The best practice here is to be good friends with the DBA. I'd go with his solution because it doesn't matter much, and you're sure to need him later on.
The only schema that makes sense to me is this:
Person
PersonID Int PK
Friend
PersonID Int PK FK
OtherPersonID Int PK FK
So you might have a procedure called FriendList
that executes this nice clean query:
Select Person.*
From Friend
Inner Join Person On Friend.OtherPersonID = Person.PersonID
Where Friend.PersonID = @PersonID;
I do not condone selecting all columns.
Your design violates Third Normal Form, if Network.Owners_PersonID
is stored redundantly for a network.
But I don't understand how the DBA's design actually helps. I would have expected Friends
to be the many-to-many table between Users
and Networks
:
CREATE TABLE tblUsers (
PersonID INT IDENTITY PRIMARY KEY
);
CREATE TABLE tblNetworks (
NetworkID INT IDENTITY PRIMARY KEY,
Owner_PersonID INT NOT NULL REFERENCES tblUsers
);
CREATE TABLE tblFriends (
NetworkID INT NOT NULL REFERENCES tblNetworks,
FriendID INT NOT NULL REFERENCES tblUsers,
PRIMARY KEY(NetworkID, FriendID)
);
In other words, you have a simple many-to-many relationship:
Users ----<- Friends ->---- Networks
And additionally, Networks
references Users
just to identify the owner of the given network. This way there's only one row for a given network, so you can't create an update anomaly by changing the owner of the network on some rows.
I don't think this is splitting the entities into separate tables excessively.

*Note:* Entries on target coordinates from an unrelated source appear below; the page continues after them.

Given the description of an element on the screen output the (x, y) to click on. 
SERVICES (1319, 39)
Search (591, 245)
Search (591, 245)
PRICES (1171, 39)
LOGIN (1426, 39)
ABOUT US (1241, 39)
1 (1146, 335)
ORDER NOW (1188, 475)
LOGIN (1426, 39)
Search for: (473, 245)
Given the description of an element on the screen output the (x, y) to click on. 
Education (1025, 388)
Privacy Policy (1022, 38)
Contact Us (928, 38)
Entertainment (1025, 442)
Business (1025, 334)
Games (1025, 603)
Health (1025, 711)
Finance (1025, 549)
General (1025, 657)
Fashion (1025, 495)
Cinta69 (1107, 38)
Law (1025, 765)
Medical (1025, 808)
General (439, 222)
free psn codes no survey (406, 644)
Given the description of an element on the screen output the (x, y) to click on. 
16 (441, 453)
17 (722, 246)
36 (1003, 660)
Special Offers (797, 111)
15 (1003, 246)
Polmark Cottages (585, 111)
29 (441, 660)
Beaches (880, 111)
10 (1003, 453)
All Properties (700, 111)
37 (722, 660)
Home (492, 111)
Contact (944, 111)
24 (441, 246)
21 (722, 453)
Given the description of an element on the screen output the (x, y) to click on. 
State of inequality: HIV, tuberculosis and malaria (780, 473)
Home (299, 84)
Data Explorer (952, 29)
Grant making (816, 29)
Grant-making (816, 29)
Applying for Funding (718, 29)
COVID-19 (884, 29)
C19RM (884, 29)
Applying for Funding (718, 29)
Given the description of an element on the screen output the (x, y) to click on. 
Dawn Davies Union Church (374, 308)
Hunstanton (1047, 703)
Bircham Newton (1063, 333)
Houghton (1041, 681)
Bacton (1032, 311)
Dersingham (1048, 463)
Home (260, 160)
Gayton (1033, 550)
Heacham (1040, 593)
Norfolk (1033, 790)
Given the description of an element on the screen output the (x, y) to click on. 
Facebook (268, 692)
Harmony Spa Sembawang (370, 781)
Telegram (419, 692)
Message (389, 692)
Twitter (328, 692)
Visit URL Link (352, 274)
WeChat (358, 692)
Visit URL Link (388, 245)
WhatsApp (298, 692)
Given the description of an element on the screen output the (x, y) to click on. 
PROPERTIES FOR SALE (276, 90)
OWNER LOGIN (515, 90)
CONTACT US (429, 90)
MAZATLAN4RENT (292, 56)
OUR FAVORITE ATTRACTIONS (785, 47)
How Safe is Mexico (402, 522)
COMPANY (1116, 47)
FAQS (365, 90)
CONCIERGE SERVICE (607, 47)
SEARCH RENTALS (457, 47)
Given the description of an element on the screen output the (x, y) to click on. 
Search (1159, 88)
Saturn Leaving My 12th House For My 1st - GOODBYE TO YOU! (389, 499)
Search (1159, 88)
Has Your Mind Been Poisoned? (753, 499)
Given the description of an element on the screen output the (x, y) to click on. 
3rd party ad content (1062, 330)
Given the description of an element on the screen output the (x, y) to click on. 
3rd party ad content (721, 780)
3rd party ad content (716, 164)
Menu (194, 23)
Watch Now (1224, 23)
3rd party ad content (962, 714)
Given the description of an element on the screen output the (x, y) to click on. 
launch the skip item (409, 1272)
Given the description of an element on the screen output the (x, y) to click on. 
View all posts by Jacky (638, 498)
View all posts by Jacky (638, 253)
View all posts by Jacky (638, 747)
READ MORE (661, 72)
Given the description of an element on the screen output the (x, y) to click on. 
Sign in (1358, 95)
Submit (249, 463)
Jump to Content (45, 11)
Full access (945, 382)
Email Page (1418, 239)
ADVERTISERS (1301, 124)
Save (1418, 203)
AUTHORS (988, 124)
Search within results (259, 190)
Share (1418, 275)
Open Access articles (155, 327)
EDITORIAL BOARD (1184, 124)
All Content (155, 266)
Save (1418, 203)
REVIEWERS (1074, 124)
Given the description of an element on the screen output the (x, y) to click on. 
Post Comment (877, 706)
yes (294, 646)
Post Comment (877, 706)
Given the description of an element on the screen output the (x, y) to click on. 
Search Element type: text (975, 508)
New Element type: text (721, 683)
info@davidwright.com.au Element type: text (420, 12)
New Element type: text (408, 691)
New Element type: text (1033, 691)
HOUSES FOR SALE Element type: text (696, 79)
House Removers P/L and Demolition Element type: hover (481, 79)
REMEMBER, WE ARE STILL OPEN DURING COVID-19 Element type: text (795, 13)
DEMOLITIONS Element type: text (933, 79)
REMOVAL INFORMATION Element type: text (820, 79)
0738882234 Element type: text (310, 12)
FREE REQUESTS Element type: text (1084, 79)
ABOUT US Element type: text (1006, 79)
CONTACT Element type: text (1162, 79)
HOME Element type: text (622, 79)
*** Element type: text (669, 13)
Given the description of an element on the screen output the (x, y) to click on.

You can still get a list of friends for a given network:
SELECT ... FROM Networks n JOIN Friends f ON (n.NetworkID=f.NetworkID)
You can get all of a user's friends from all networks this way (pass the given user's id for the ?
parameter):
SELECT ... FROM Friends u
JOIN Friends f ON (u.NetworkID=f.NetworkID)
WHERE u.UserID = ?
In your original design, it's pretty much the same:
SELECT ... FROM Networks u
JOIN Networks f ON (u.Owner_UserID=f.Owner_UserID)
WHERE u.FriendID = ?
But the advantage is that you've eliminated the possible update anomaly.
What I am wanting to do is to create a second table, tblNetwork, that will hold all of the relationships between users, with (NetworkID int identity PK, Owners_PersonID int FK, Friends_PersonID int FK, etc). Or conversely, remove the NetworkID, and have both the Owners_PersonID and Friends_PersonID shared as the Primary key.
I don't see any problem with this. And I agree that the NetworkID
is superfluous -- the two FKs are the natural key for the table, and so you should just use them as the primary key, unless you have some performance reason why you need to refer to specific relationships by a surrogate ID (which you don't seem to have in this case).